问题
Currently I am developing a Spring-Boot application that is periodically trying to process a file containing user data where every line contains userId and departamentId separated by | for example 123534|13. That file will be containing few milions of records.
My requirement is to load this data into mysql database in such manner that:
- If the user with processed ID exists, do not do anything
- If the user is not existing create new user
- If the user is not on the list but is present in the database, remove it
- If department with current is not present on the database, create it
I have made some optimization like
- Caching Departaments to fill entity
- Batch collecting Users to Save and saving it throuch
JpaRepositorysaveAllmethod
But Still I am making too many database calls to the database, I am checking if user is present in order to create entity for save for every record...

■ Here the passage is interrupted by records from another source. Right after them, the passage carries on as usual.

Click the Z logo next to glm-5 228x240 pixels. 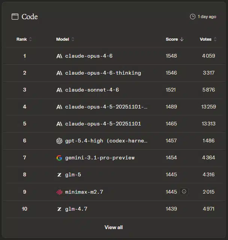coord(59,175)
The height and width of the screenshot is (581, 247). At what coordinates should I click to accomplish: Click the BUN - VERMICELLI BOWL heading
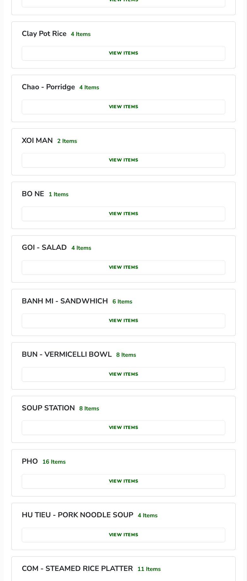pos(67,355)
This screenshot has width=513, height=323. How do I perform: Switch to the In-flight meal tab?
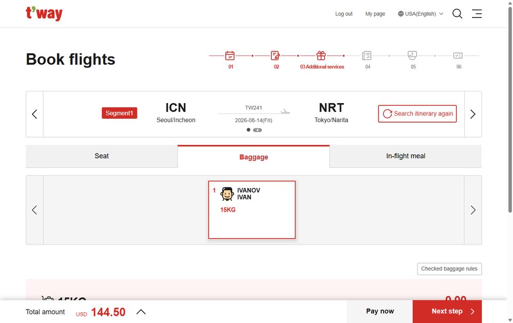pyautogui.click(x=406, y=156)
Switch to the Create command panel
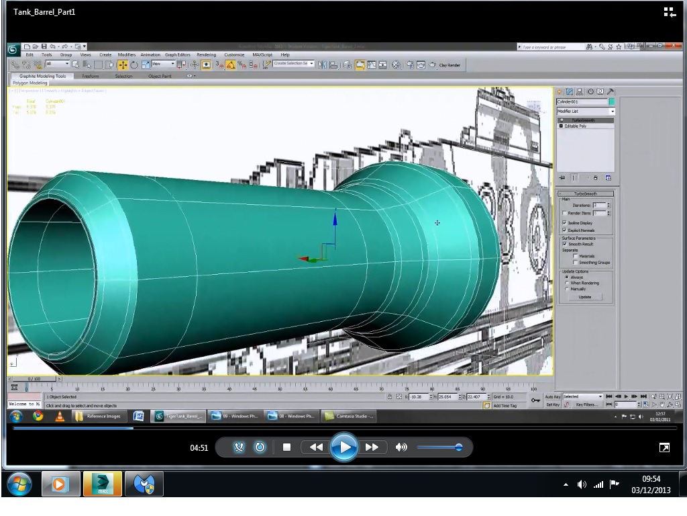Screen dimensions: 687x516 (x=560, y=92)
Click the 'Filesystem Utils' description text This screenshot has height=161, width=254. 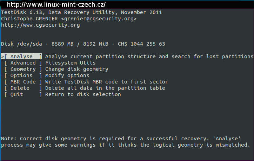71,63
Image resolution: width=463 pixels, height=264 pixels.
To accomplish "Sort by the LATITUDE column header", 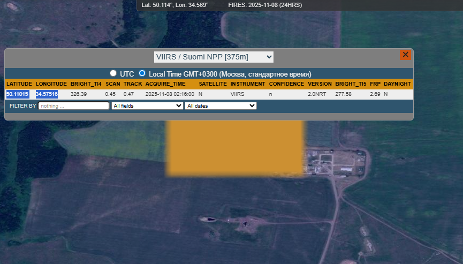I will click(x=19, y=84).
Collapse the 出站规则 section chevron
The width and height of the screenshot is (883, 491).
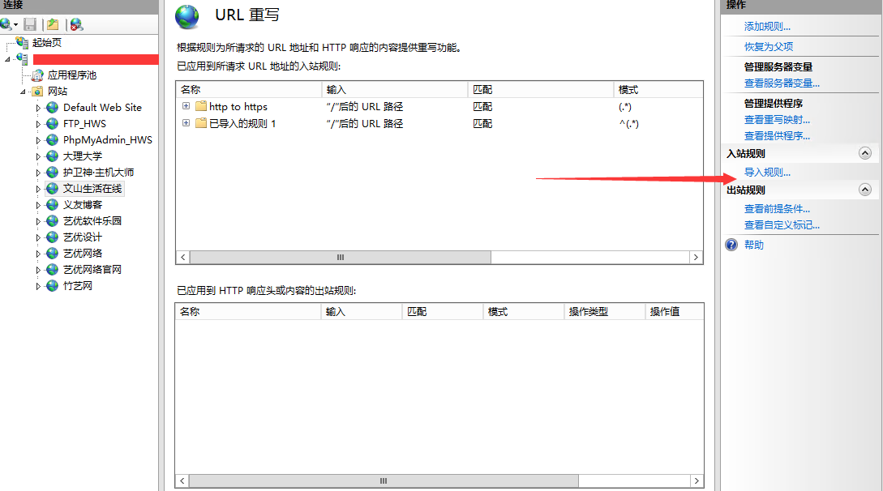864,190
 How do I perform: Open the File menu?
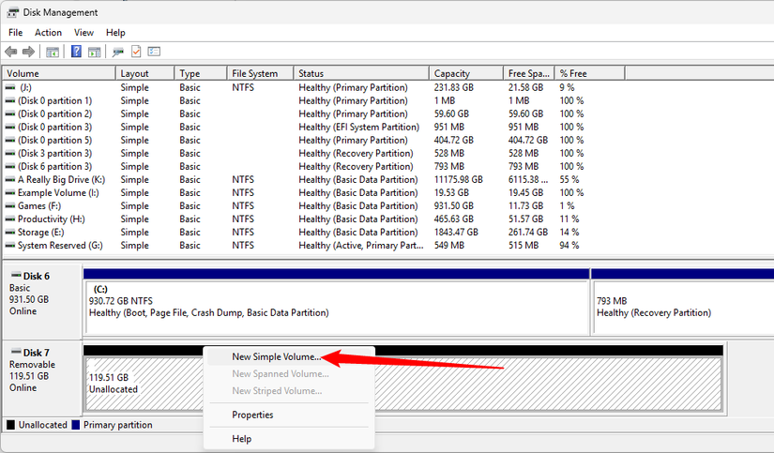(x=15, y=33)
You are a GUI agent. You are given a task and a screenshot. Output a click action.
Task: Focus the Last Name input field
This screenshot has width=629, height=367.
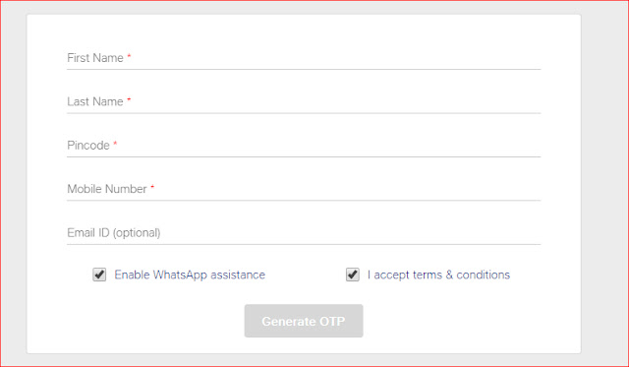pyautogui.click(x=304, y=102)
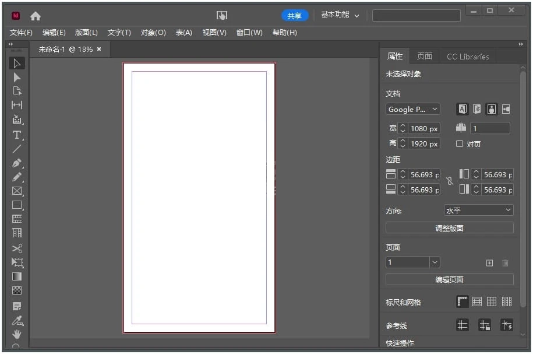The height and width of the screenshot is (354, 533).
Task: Open the Google P... document preset dropdown
Action: click(412, 109)
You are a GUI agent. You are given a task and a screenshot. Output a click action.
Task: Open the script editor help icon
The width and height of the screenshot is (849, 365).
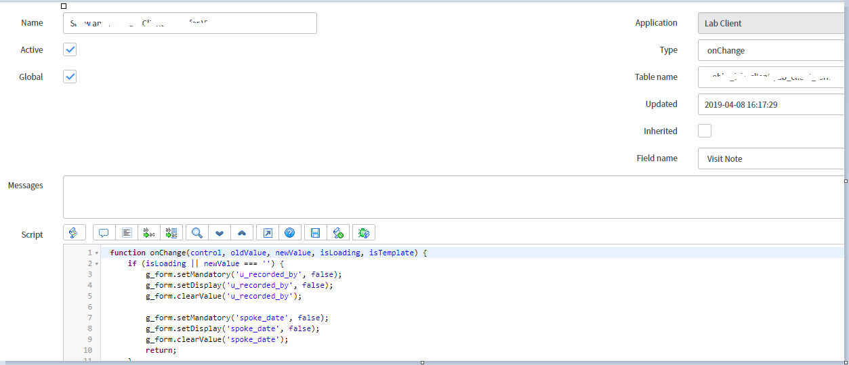pos(290,233)
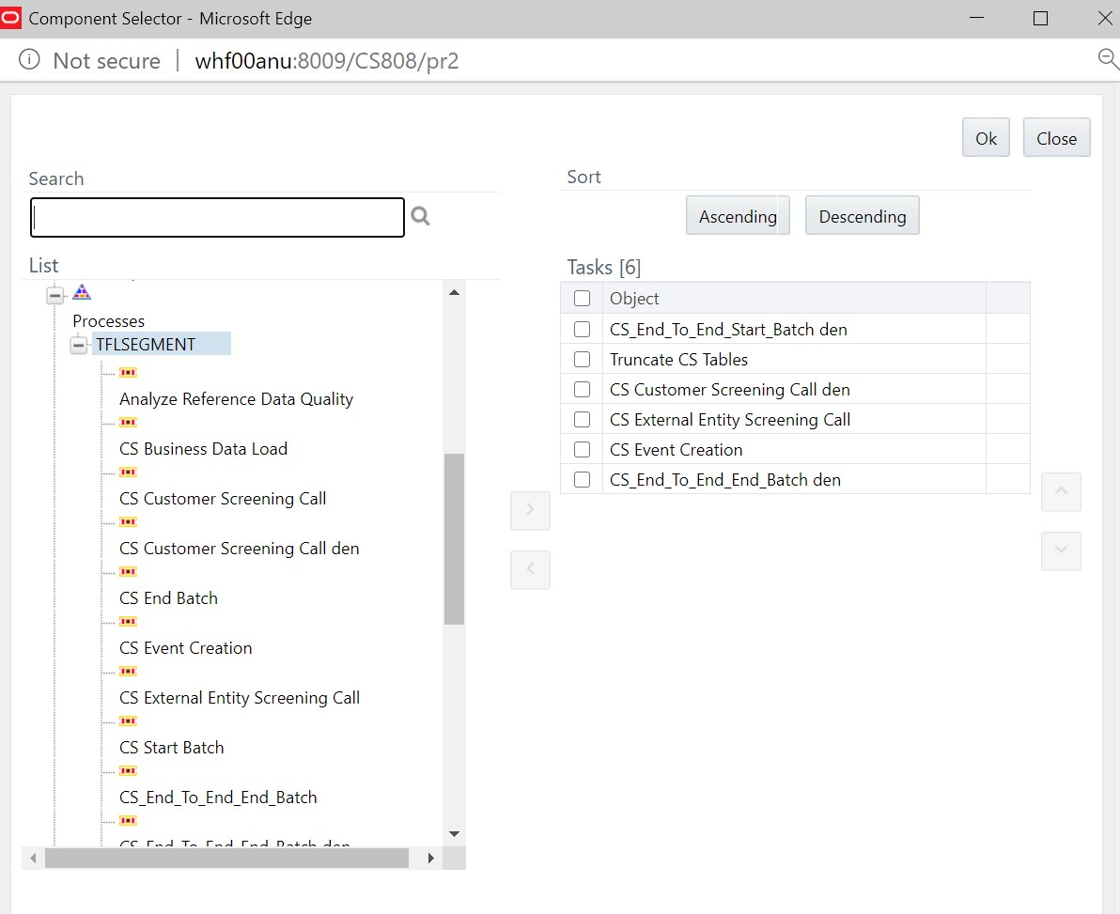Viewport: 1120px width, 914px height.
Task: Toggle the select-all checkbox in the Object header
Action: [582, 297]
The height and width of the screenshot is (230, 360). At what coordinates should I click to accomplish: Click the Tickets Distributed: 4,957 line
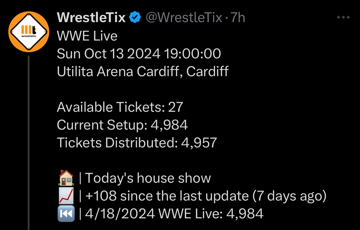pyautogui.click(x=137, y=143)
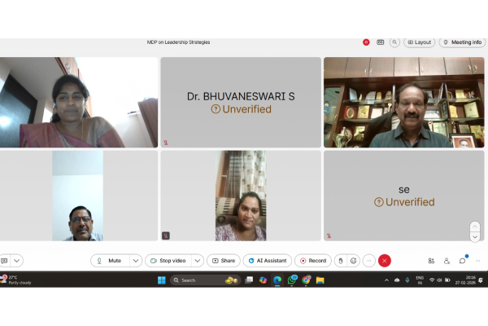Launch the AI Assistant
The image size is (488, 326).
[267, 261]
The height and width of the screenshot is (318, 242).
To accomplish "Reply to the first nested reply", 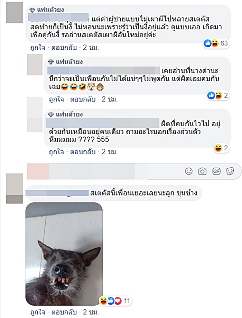I will coord(83,99).
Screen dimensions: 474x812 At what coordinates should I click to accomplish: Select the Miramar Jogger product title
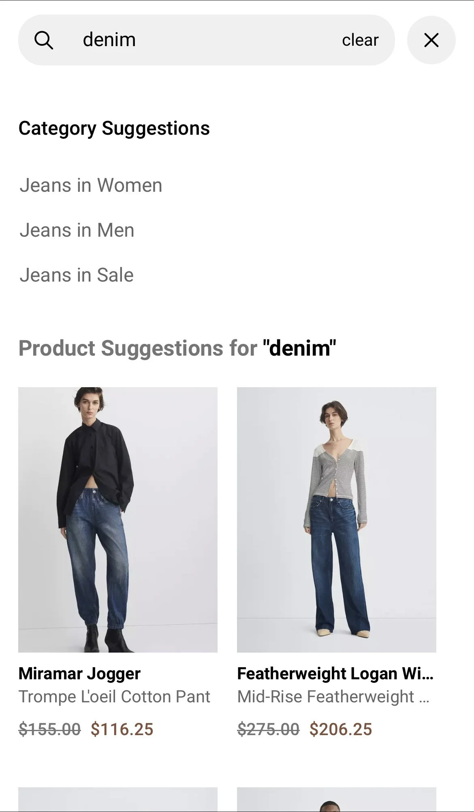click(79, 674)
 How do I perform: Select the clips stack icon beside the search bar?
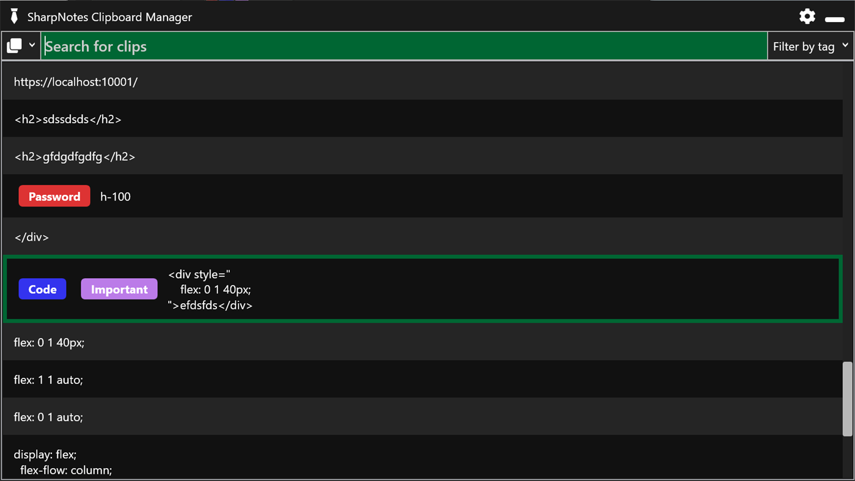[13, 45]
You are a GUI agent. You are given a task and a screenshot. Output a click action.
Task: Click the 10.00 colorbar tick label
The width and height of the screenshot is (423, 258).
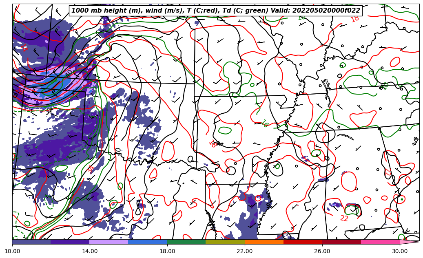[12, 251]
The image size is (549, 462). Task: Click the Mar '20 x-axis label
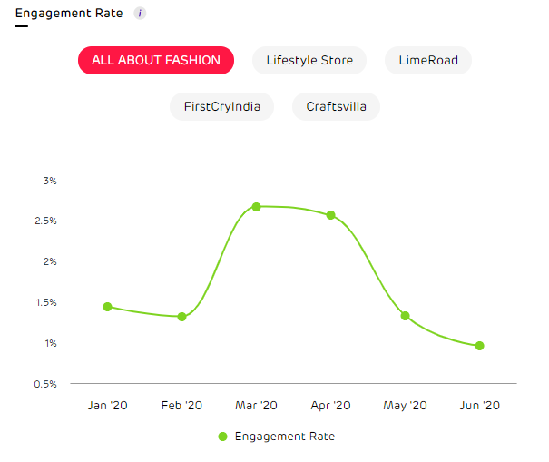click(x=257, y=406)
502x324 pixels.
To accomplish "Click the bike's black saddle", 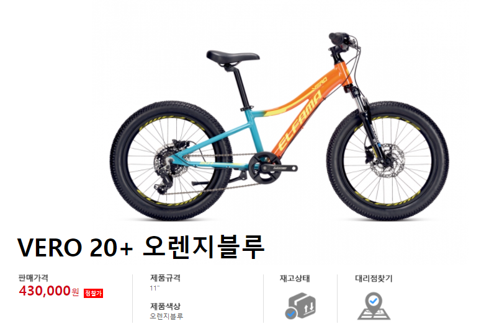I will [x=233, y=58].
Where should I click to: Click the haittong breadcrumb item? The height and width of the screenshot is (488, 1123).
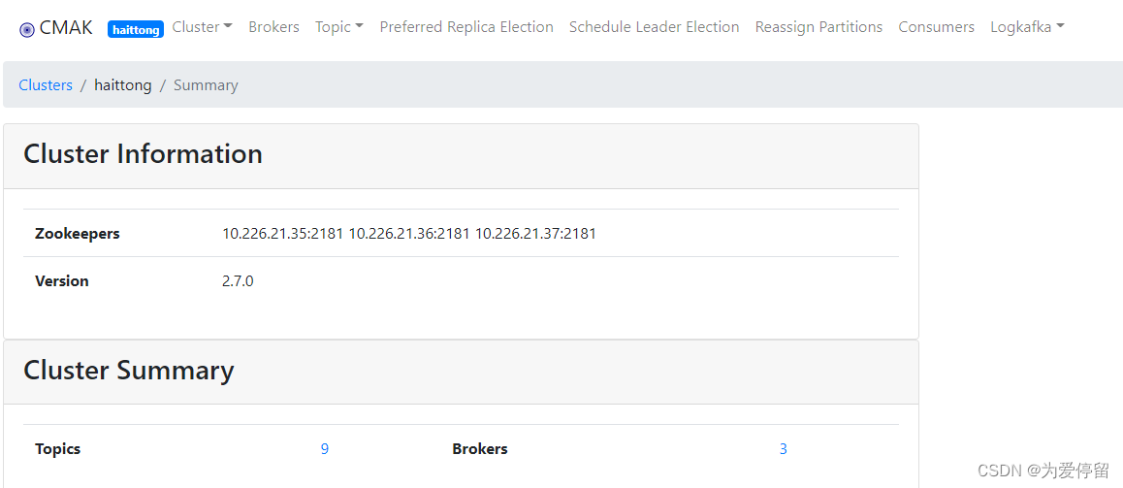(x=123, y=85)
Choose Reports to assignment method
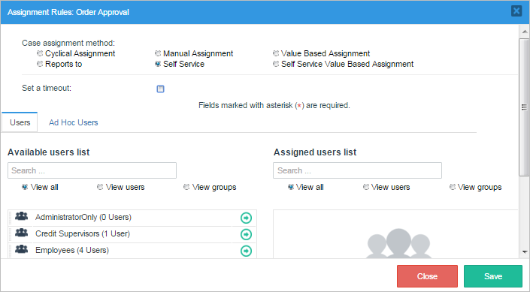This screenshot has width=530, height=292. click(x=40, y=64)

My Entities are rather simple:
@Entity
@Table(name = "departaments")
public class Departament{
@Id
@Column(name = "id")
private Long id;
@Column(name = "name")
private String name;
and:
@Entity
@Table(name = "users")
public class User {
@Id
@GeneratedValue(strategy = GenerationType.IDENTITY)
@Column(name = "id")
private Long id;
@ManyToOne
@JoinColumn(name = "departament_id")
private Departament departament;
Has anyone come across problem like that?
Could it be optimized more?
Is there any good pattern for processing?
回答1:
A couple of things here:
- It would seem your primary source of truth for users is the CSV file. Why not simply truncate and recreate the
USERtable? You may run into some problems (I understand that referential integrity is not one of them in your scenario - or is it?), but you'll get user deletion for free (TBH I can't quite picture how you handle user deletion in the current setup). It would run even faster with key checks disabled - Are you actually seeing performance improvements when using
saveAll? This does not limit the number ofSELECTstatements to execute - Are you sure you're operating on the right level of abstraction? Perhaps you could use plain JDBC instead of JPA. with JPA, there will be a lot of caching/mapping involved, causing significant overhead. With JDBC you could leverage MySQL's
INSERT IGNOREorINSERT ... ON DUPLICATE KEY UPDATEstatements to get what you want - If you go for any of the above, you could try using Spring Batch for more declarative processing
回答2:
If it is a "replacement", do this to avoid any downtime:
CREATE TABLE new LIKE old;
LOAD DATA INFILE ... (and any other massaging)
RENAME TABLE real TO old, new TO real;
DROP TABLE old;
If it is a "delta", the LOAD it into a separate table, then execute suitable SQL statements to perform the updates. It would be approximately one SQL statement per bullet item in your Question. No loops.
回答3:
Just try to do it simply using Spring-batch
context.xml
<beans xmlns="http://www.springframework.org/schema/beans"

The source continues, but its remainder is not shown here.